In the US, Obama's administration has not yet fully embraced the European governments' administered austerity programs as a way to fight the crisis - officially the message is that this is a European fiscal crisis, while the US is out of the recession and, at most, will "encounter a slower and bumpier recovery" (NY Times, May 25th 2010) in the present world economic conditions. However, the talk about ‘recovery' notwithstanding, draconian austerity is already a daily reality for most of the working class in America both in the private and the public sector. Let's not forget that, in richest country of the globe, the working class ‘enjoys' probably the worst social benefits of any country in the industrialized world: longer retirement age (67 for men), shorter paid vacation time (an average of two weeks) and the worse health system around. In the public sector this austerity at present is being administered mostly by states and municipal governments that to varying degrees are facing the same fiscal crisis we are witnessing in Europe. From California to New York (two of the states with the worse fiscal deficits) state governments are implementing the same tax increases and spending cuts recipes adopted by Europe. Salary freezes and cuts, reductions of benefits, increases of furloughs and lay-offs have been all put on the table for this sector of the working class. Yet, the worse is still to come. When the belt-tightening credo becomes the official policy at the federal level in the near future, tax increases and cuts in government spending will translate to an all out attack on workers living and working conditions.

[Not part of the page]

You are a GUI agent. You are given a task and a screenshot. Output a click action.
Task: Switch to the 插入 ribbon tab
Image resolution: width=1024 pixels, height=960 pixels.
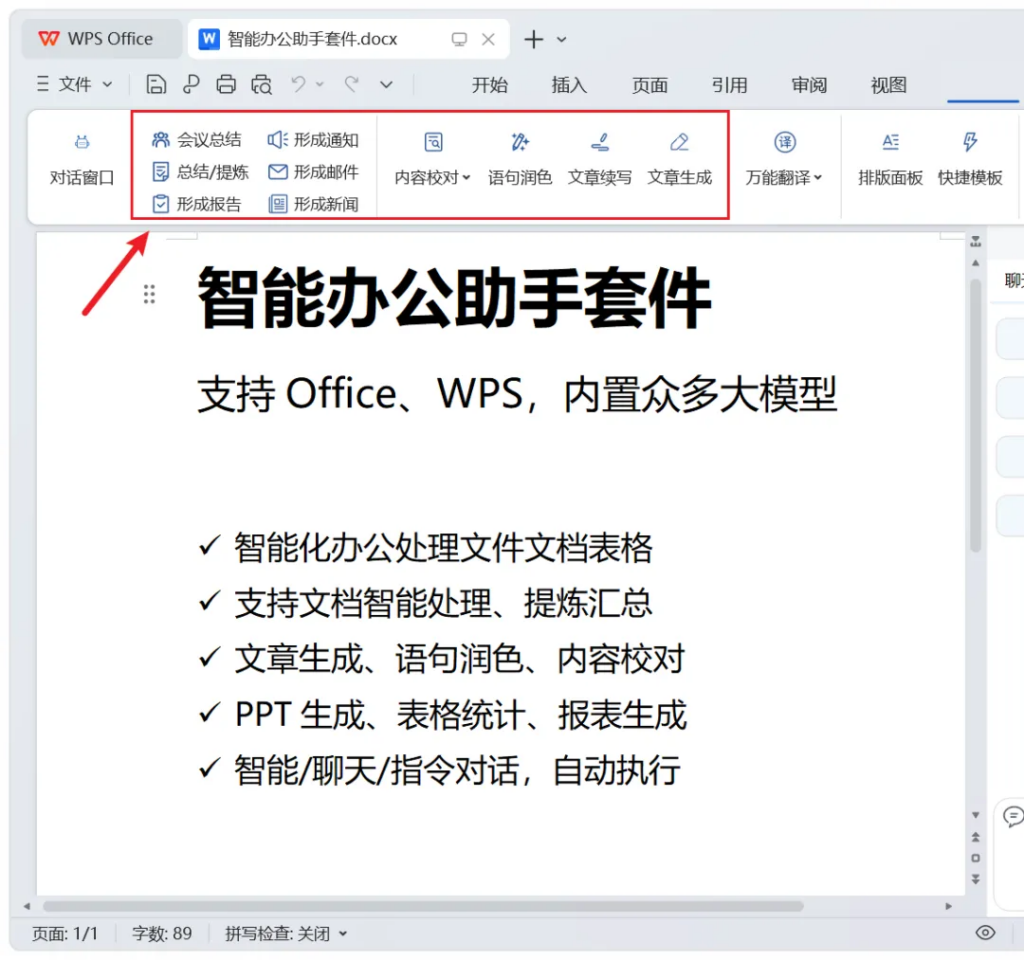point(569,85)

Against capitalist attacks: the class struggle
The political message we hear more these days from the dominant class is that the so-called developing sovereign debt-crisis is the product of mismanagement, the fault of irresponsible governments that have lived for too long beyond their means, granting awesome pensions and other benefits to retired workers and supporting the needy and poorest sectors of society through a generous welfare system. Yet, we are told, there is light at the end of the tunnel. The spokesmen of capitalism try to convince us that all can be fixed, that capitalism is well and dandy, needing only some structural adjustments. They bring forward tons of numbers to ‘demonstrate' that society needs to come to terms with the fact that sacrifices need to be made, that, putting it in economic terms, there is no way forward other than through some kind of tax increases and social benefits cuts.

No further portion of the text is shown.